The Reason We Still Kill Cows
A beef steak that’s been lightly walked through the hot end of the kitchen, on a semi-toasted bread roll, with goat’s cheese, garlic and grilled onion. Re-read that sentence again and now look at the photo of one above. Go on, have another look. Right? Now that’s a sandwich. In fact, the steak sandwich is more than a sandwich, it’s a big, two-handed food-of-champions that isn’t going to leave you hungry afterwards. We wouldn’t go as far as to refer to one as a S.I.L.F but there really is a bit of love going on here. He’s how we like to prepare one…
- Slices of fillet steak
- French bread or ciabatta
- Sea salt and cracked black pepper
- Garlic clove
- Quality butter
- Chopped onion
- Goat’s cheese
- Olive oil
Heat a frying pan to a medium-to-high heat and add a splash of oil. Season your steak with sea salt and cracked black pepper then cook for around two minutes on each side.
Add a knob of butter, half a small chopped onion and a garlic clove to the pan, and coat the steak. When the steak is sealed, remove it and put it on a plate with the rest of the juice forfive minutes, and leave it in a warm place.

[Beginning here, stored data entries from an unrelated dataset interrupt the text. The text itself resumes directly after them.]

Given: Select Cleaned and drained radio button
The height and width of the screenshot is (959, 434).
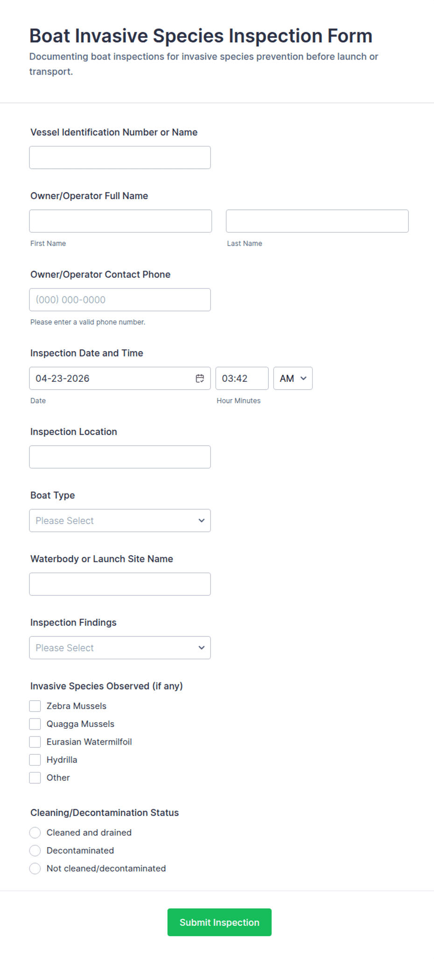Looking at the screenshot, I should click(x=35, y=833).
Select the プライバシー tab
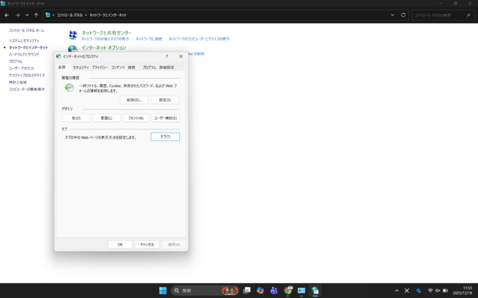Viewport: 478px width, 298px height. coord(100,67)
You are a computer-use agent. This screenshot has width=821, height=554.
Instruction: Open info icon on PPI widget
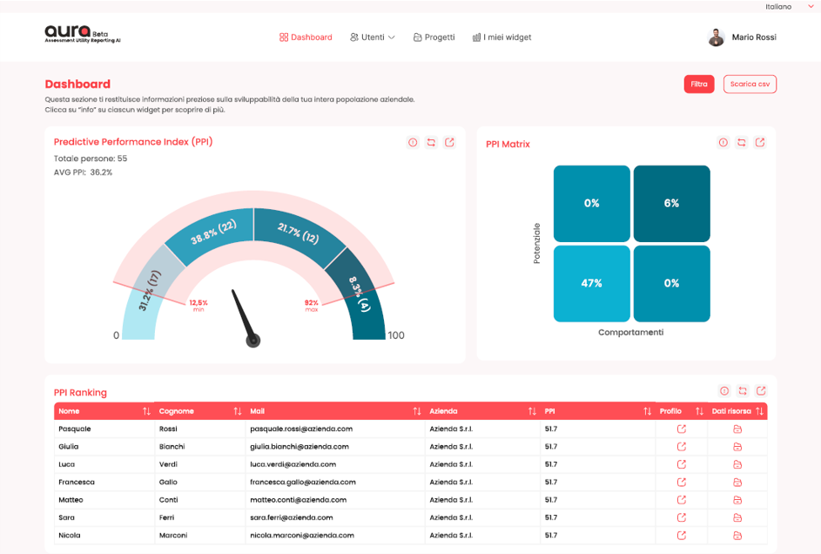[x=413, y=143]
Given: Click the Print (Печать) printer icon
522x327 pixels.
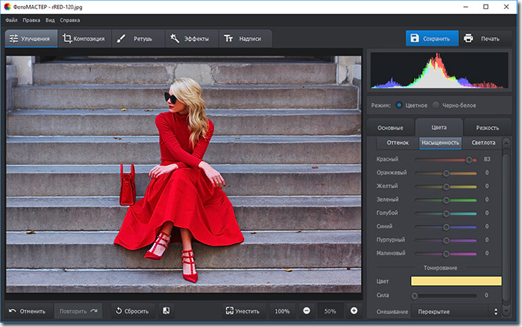Looking at the screenshot, I should (x=468, y=38).
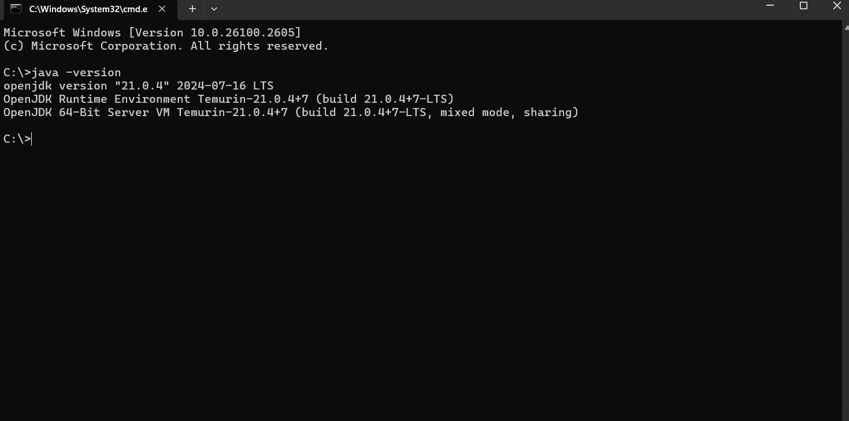The height and width of the screenshot is (421, 849).
Task: Click the terminal window icon inside the tab label
Action: [x=15, y=9]
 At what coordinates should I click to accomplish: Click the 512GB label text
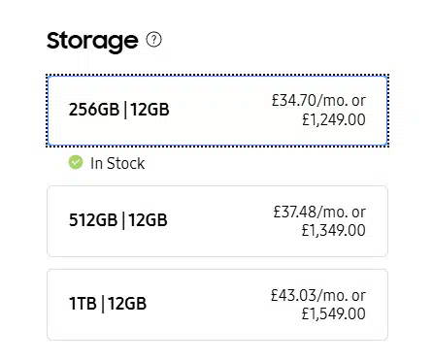click(x=93, y=220)
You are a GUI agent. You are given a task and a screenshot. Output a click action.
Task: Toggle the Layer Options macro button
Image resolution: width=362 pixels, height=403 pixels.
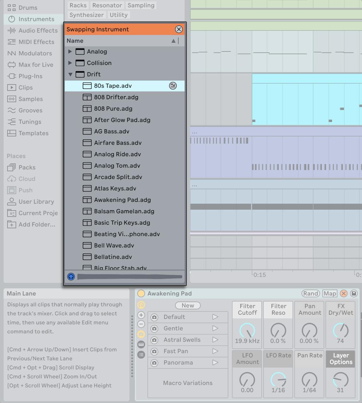(x=340, y=359)
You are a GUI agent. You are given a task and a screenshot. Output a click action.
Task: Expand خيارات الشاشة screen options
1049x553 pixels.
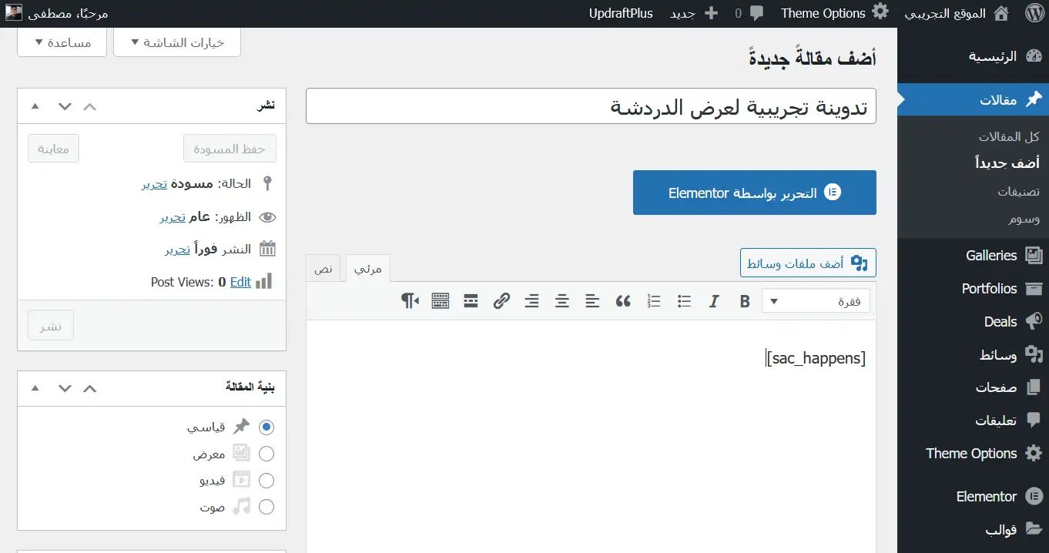(x=177, y=42)
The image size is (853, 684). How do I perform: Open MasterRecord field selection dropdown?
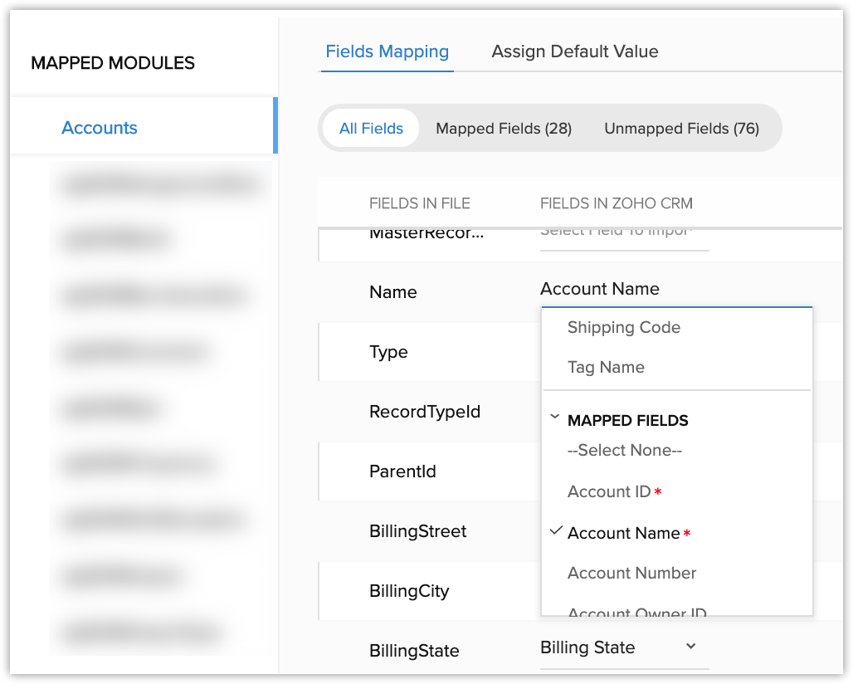[x=624, y=233]
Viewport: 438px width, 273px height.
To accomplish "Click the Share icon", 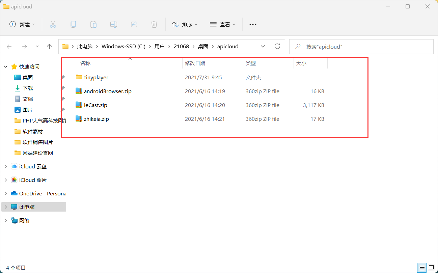I will click(x=134, y=24).
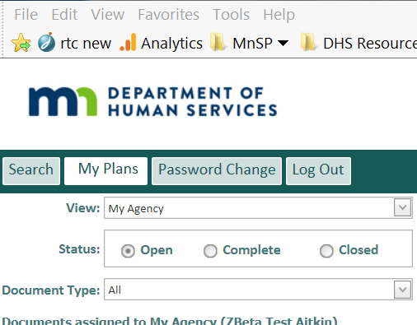
Task: Click the add-to-favorites star icon
Action: pyautogui.click(x=21, y=43)
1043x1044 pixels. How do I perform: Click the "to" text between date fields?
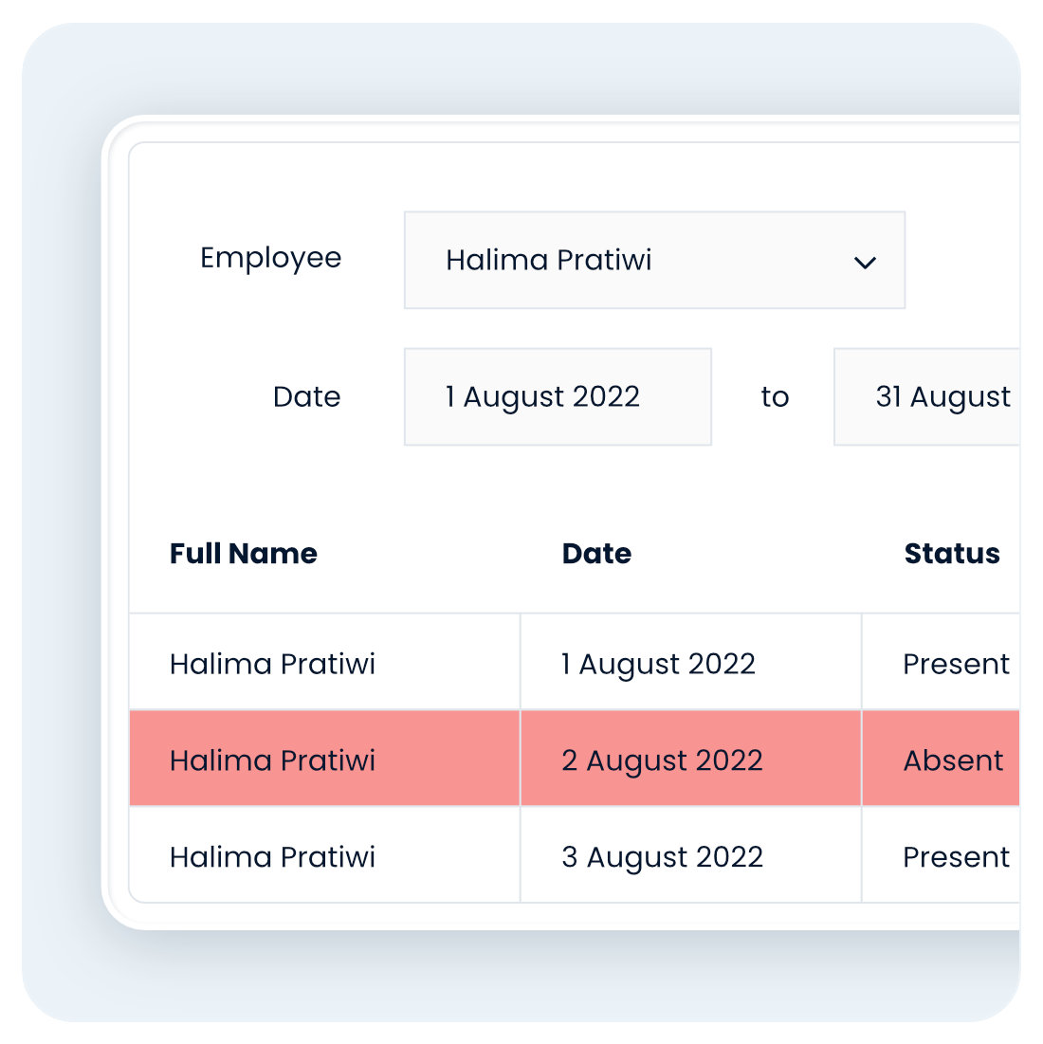tap(775, 396)

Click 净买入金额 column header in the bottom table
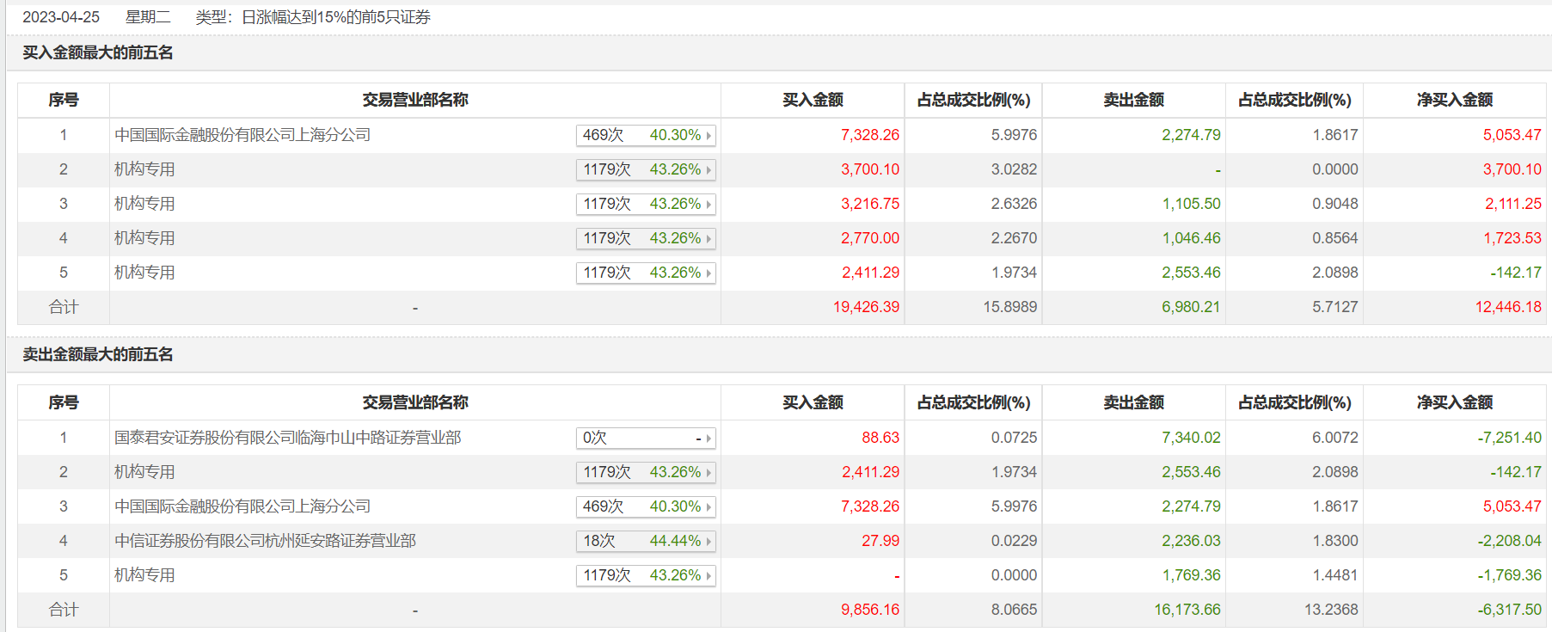1454,402
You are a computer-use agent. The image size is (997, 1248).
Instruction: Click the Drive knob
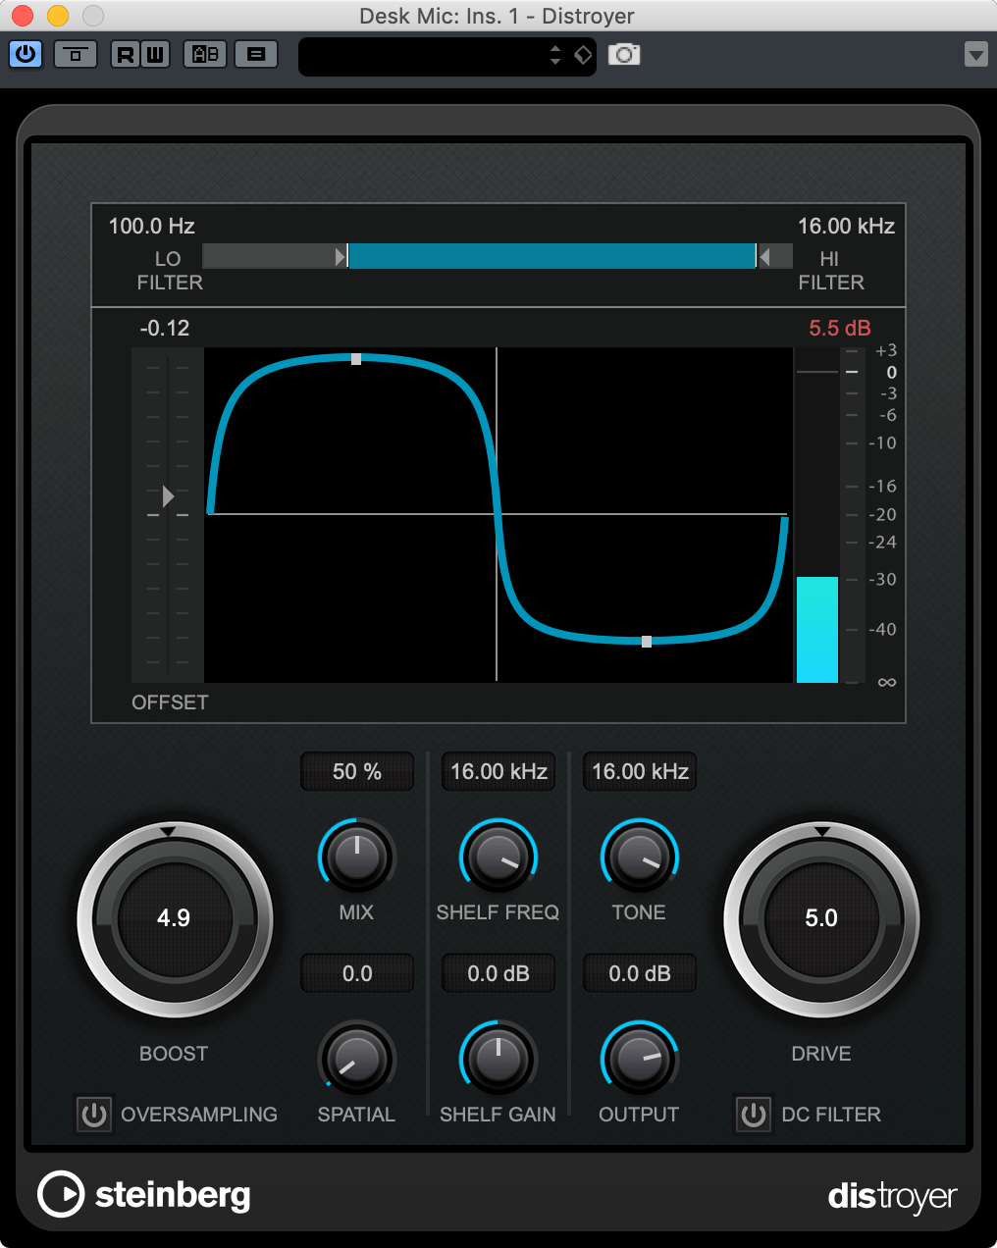821,918
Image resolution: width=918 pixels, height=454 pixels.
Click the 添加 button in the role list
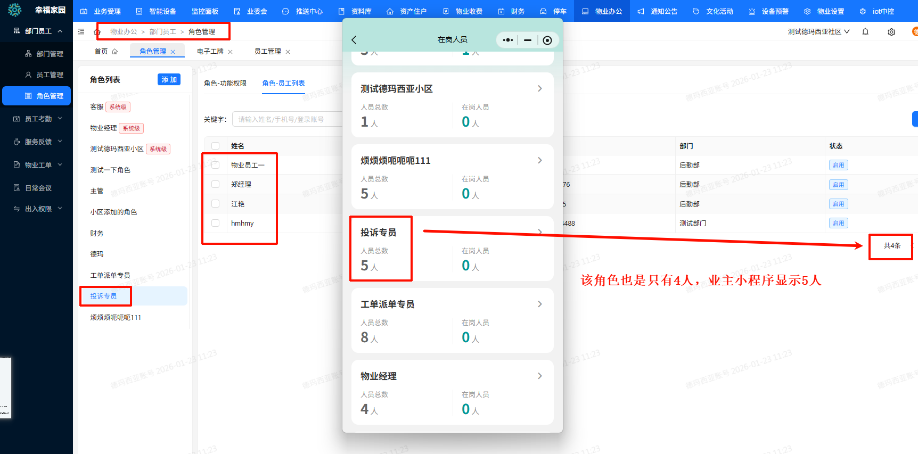[x=169, y=79]
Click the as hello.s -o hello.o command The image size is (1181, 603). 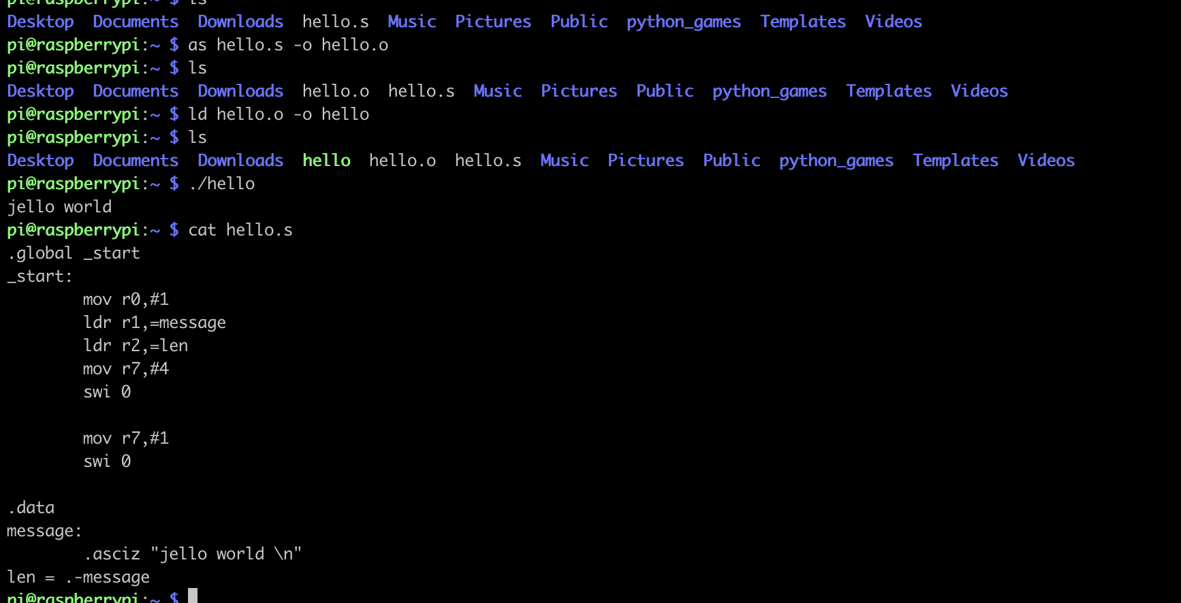288,45
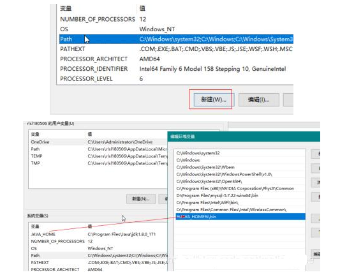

Slice the French bread or ciabatta in half, drizzle a little olive oil and put the thyme and crumbled goat’s cheese on top. Toast lightly under a preheated grill.
Place the steak on one half of the bread, add juices from the plate, eat immediately. Some prefer to add mayo, but better is garlic paste – the light foamy kind you get from Lebanese restaurants. If you order from there, save some for your steak sandwich the following day.